▶ _Task A_
For each statement below, answer yes or no according to the building permit text, and quote the exact words from that text that decide it. (i) Fences no higher than 6 feet need no permit. (ii) Items exempted from a building permit never need separate plumbing, electrical or mechanical permits. (iii) When plans do not meet local requirements, the code official may suggest solutions.
▶ _Task B_
List every stage heading given under "Building Permit Process" in the building permit text.
▶ _Task C_
Please write the next part of the building permit text, picking up after its final sentence.

▶ _Source document_
####

A property owner who can show that code requirements were strictly and consistently met, as demonstrated by a code official’s carefully maintained records, has a strong ally if something happens to trigger a potentially destructive lawsuit.

Your permit also allows the code official to protect the public by reducing the potential hazards of unsafe construction and ensuring public health, safety and welfare. By following code guidelines, the completed project will meet minimum standards of safety and will be less likely to cause injury to you, your family, your friends or future owners.

Permits Are Not Required for the Following:

  • One-story detached accessory buildings used as tool and storage sheds, playhouses, and similar uses, provided the floor area does not exceed 120 square feet.
  • Fences not over 6 feet high.
  • Oil derricks.
  • Movable cases, counters and partitions not over 5 feet 9 inches high.
  • Retaining walls that are not over 4 feet in height measured from the bottom of the footing to the top of the wall, unless supporting a surcharge or impounding Class I, II or III-A-liquids.
  • Water tanks supported directly upon grade if the capacity does not exceed 5,000 gallons and the ratio of height to diameter or width does not exceed 2:1.
  • Platforms, walks and driveways not more than 30 inches above grade and not over any basement or story below.
  • Painting, papering and similar finish work.
  • Temporary motion picture, television and theater stage sets and scenery. Window awnings supported by an exterior wall of Group R, Division 3, and Group U Occupancies when projecting not more than 54 inches.
  • Prefabricated swimming pools accessory to a Group R, Division 3 Occupancy in which the pool walls are entirely above the adjacent grade and if the capacity does not exceed 5,000 gallons.
  • State-owned buildings under the jurisdiction of the state fire marshal.

Unless otherwise exempted, separate plumbing, electrical and mechanical permits will be required for the above-exempted items.

Exemption from the permit requirements of this code shall not be deemed to grant authorization for any work to be done in any manner in violation of the provisions of this code or any other laws or ordinances of this jurisdiction

Building Permit Process

  1. Talk to Your Local Code Official
  2. Your code official wants your project to be a success and will help you avoid potential problems that could cost you time and money. You will be asked some basic questions (What are you planning to do? Where?), advised of any requirements, and, if necessary, referred to other departments for their approval. The code official will provide you with the resources and information needed for compliance with the applicable building codes. You will then receive an application for a building permit.

  3. Submit Application
  4. At this stage you will document the “Who, What, When, Where and How” of the job, along with any sketches or plans of the proposed work.

  5. Review Process
  6. In a brief amount of time, the code official will review your plans and determine if your project is in compliance with local requirements. If your plans meet these requirements, a permit is issued. If not, the code official may suggest solutions to help correct the problem.

####

▶ _Supplied information_

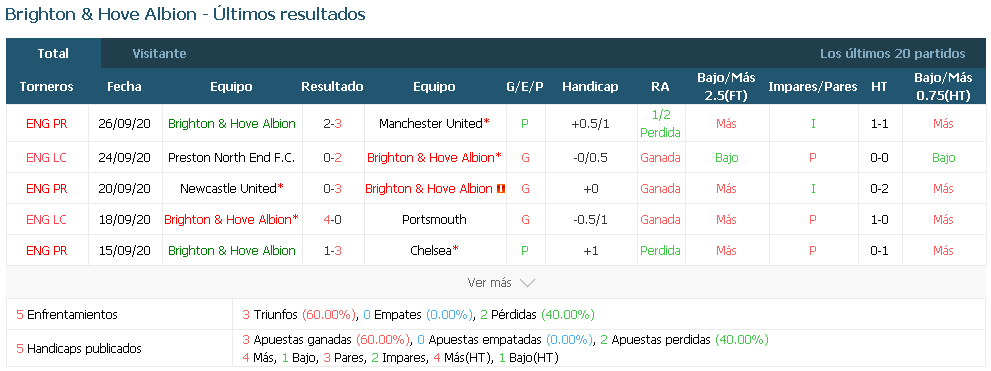The image size is (991, 371).
Task: Click the Handicap column header
Action: (x=590, y=87)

####

▶ _Exercise response A_
(i) Yes: "Fences not over 6 feet high."
(ii) No: "Unless otherwise exempted, separate plumbing, electrical and mechanical permits will be required for the above-exempted items."
(iii) Yes: "If not, the code official may suggest solutions to help correct the problem."

▶ _Exercise response B_
Talk to Your Local Code Official
Submit Application
Review Process

▶ _Exercise response C_
  7. Receive Permit
  8. Now that you have been approved for a permit, you have legal permission to start construction. A fee, based on the size of the job, is collected to cover the cost of the application, the review and the inspection process. An experienced code official is available to you should you have any question concerning your project. You should consider your code official as an ally who will help you make your project a success.

  9. Job-site Visits
  10. On-site inspections will be required to make certain the work conforms to the permit, local codes and plans. Again, you will have access to the expertise of the code official to help you with questions or concerns regarding the project and to minimize potentially costly mistakes. The code official will let you know approximately how many inspections may be needed for your project. Usually, a one day notice is needed when requesting visits.

  11. Final Approval
  12. The code official will provide documentation when construction is complete and code compliance is determined. You will then have the personal satisfaction of a job done right. Enjoy your new surroundings with the peace of mind and the knowledge that they meet the safety standards in your community.

    If takes everyone in a community to keep our homes, schools, offices, stores and other buildings safe for public use. Your safe construction practices help protect you, your family, your friends and your investment. Be sure to get your local code official involved with your project, because the Building Division is an important ally, from start to finish.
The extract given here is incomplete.